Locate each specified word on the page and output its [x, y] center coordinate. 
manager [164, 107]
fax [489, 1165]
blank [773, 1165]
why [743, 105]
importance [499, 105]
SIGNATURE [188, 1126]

= = =

• **Request**: Copy out all of the entries above word for word, without changing anything.

• **Written response**:
Locate each specified word on the page and output its [x, y] center coordinate. 
manager [164, 107]
fax [489, 1165]
blank [773, 1165]
why [743, 105]
importance [499, 105]
SIGNATURE [188, 1126]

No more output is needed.